Tek-Tips is the largest IT community on the Internet today!

Members share and learn making Tek-Tips Forums the best source of peer-reviewed technical information on the Internet!

  • Congratulations SkipVought on being selected by the Tek-Tips community for having the most helpful posts in the forums last week. Way to Go!

Version 2, XP and dates

Status
Not open for further replies.

peterglick

Programmer
Oct 18, 2000
8
0
0
GB
One of my clients has started to run one of my huge Access V2 applications under Windows XP (previously 95 and 98). We are now getting some date handling issues (e.g. invalid syntax errors) that we used to get in Windows 98, because the Control Panel/Regional Settings did not match what AccessV2 needs. In Windows 95 you could just amend the Regional Settings (I think to change the case of the month representation) - in XP you cannot.

Anyone shed any light on this?

Peter
 
peterglick

I guess the obvious thing is to upgrade to a newer version of Access.

Access version 2 was not Y2K compliant, but I believe there was a work-around patch.

The patch worked for Windows 95 and 98, but not for NT...

Follow this link...

Sound familiar??

I am also aware of businesses that ran into the same corruption with Access 2.

Armed with some technical information, you may be able to convince your client to upgrade.

Richard
 
Hi

While I am not an experienced user of Windows XP, I find it hard to believe that you cannot change the regional settings for items like Date, does that mean that all Windows XP users are using US style mm/dd/yy date presentation?

Regards

Ken Reay
Freelance Solutions Developer
Boldon Information Systems Ltd
Website needs upgrading, but for now - UK
 
Ken,

You can change the XP settings but not in the way that Access v2 demands, i.e. either all capitals or all lower case (can't remember which).

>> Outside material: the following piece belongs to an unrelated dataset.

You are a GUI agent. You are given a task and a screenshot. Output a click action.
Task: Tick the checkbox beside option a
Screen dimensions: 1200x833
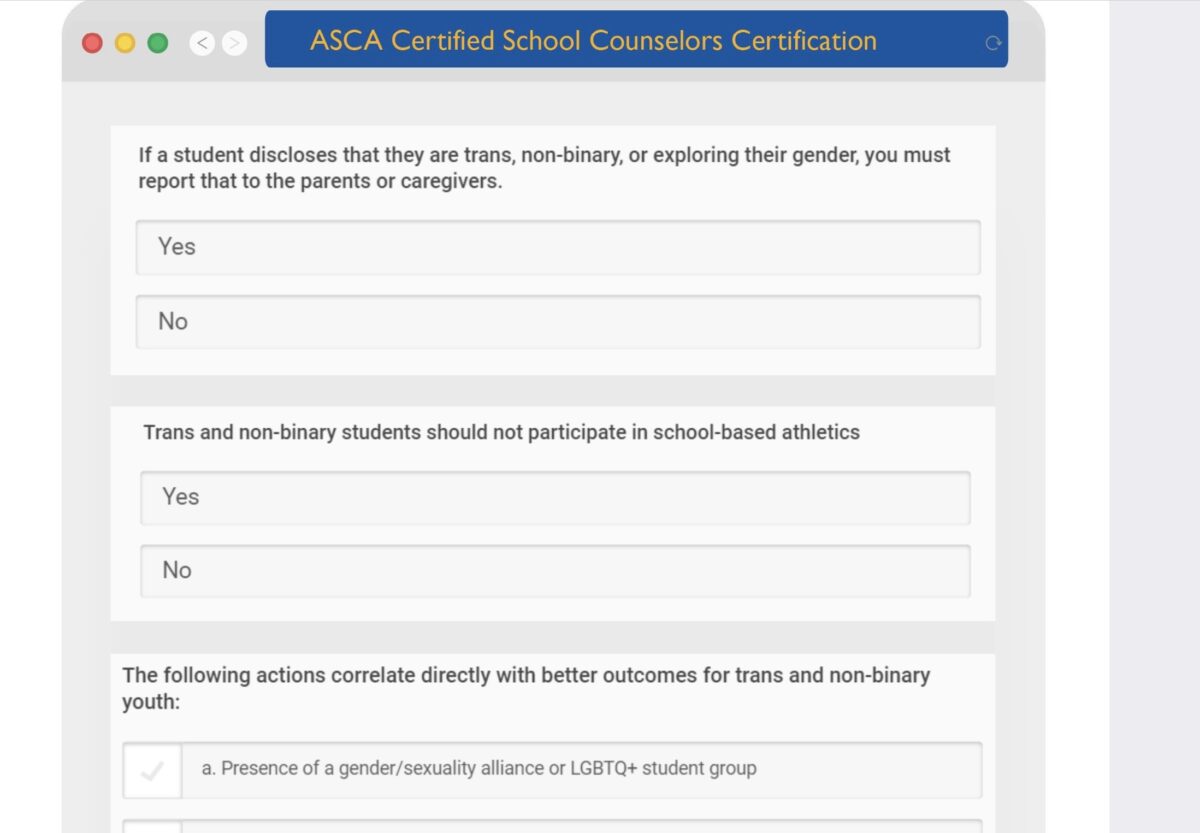point(152,770)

Upgrading to a later version of Access will cost the client £10,000+ (I'm expensive and the application is very, very large),

Peter
 
Peter

WOW -- that is impresive.

I still think the client should upgrade. If the database is that important to them, they have to upgrade sooner or later. And data integrity is a darn good reason for them to bite the bullet now. (You can even mode to ADO, web pages, etc.)

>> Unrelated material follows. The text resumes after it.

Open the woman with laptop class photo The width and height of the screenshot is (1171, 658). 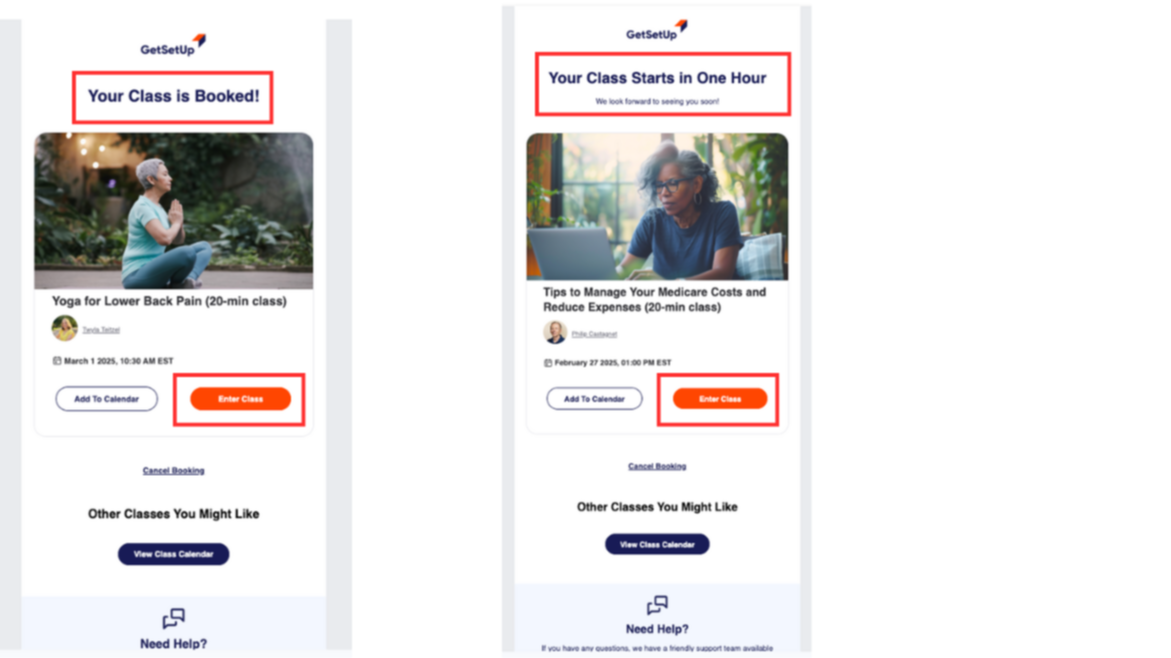(657, 207)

The one customer I work with, had over 4000 databases to upgrade, and I think they spent over $300,000 US getting everything ported over to Access 2002. Only about $75 US a wack, not as impressive as your project, but still a lot of money.

Good luck
Richard
 
Hi

I have used Access2 but it is so long ago I have forgotten the detail, and of course it was with correspondingly older versions of Windows.

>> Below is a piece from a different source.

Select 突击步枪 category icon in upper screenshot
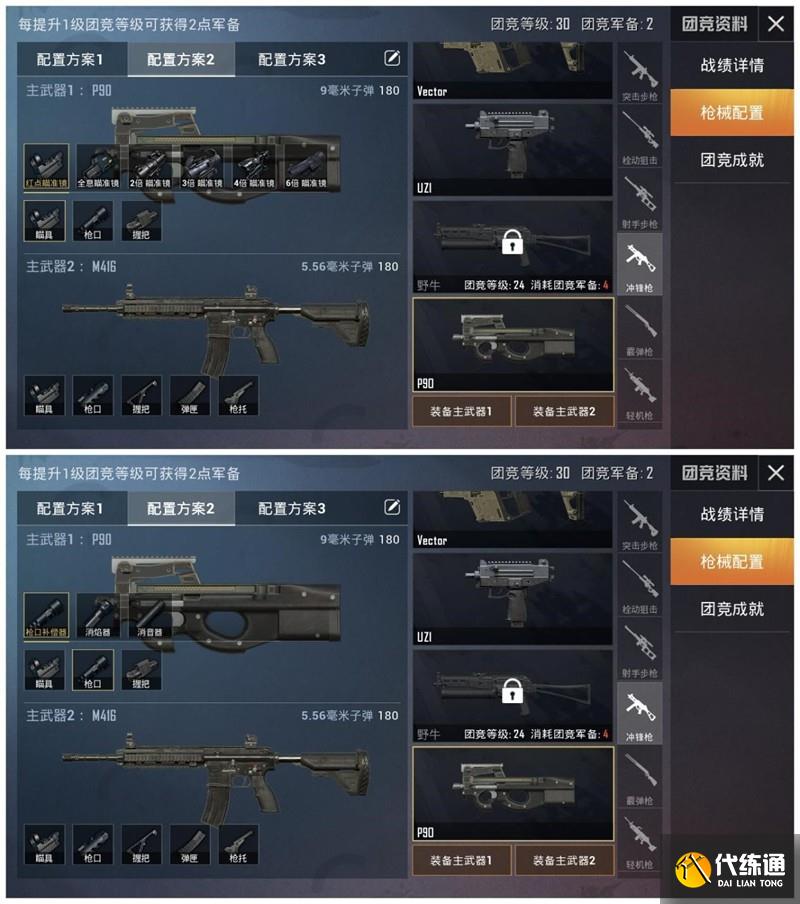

But a few things puzzle me about your problem

Access is not case sensitive

Dates are held internally as a number, the dd/mm/yy or dd-mmm-yy etc is presentation (although you do have to have the correct locale set to avoid possible confusion between US style mm/dd/yy and UK style dd/mm/yy)

Could you give an example of where / how this is causing a problem?

Given that your user has WindowsXP, do they also have Office (and/or OutlookXP) installed with Access2 on same PC?, if yes, could it be that your problem is related to references to object libraries?, I presently have a problem (not with Access2 , but with Access97), which causes 'name#' type errors with dates, and appears to be related to a conflict between Access97 (Office97) object libraries adn OutlookXP (OfficeXP), but I have not managed to solve it as yet.

Just a thought, hope it helps.



Regards

Ken Reay
Freelance Solutions Developer
Boldon Information Systems Ltd
Website needs upgrading, but for now - UK
 
I'll see what the client thinks.

They have two databases - each with about 50 screens (some very complex), 40 reports, 200+ queries, 400+ macros, history going back about 8 years with 10,000's of customers, 100,000's of order details etc etc.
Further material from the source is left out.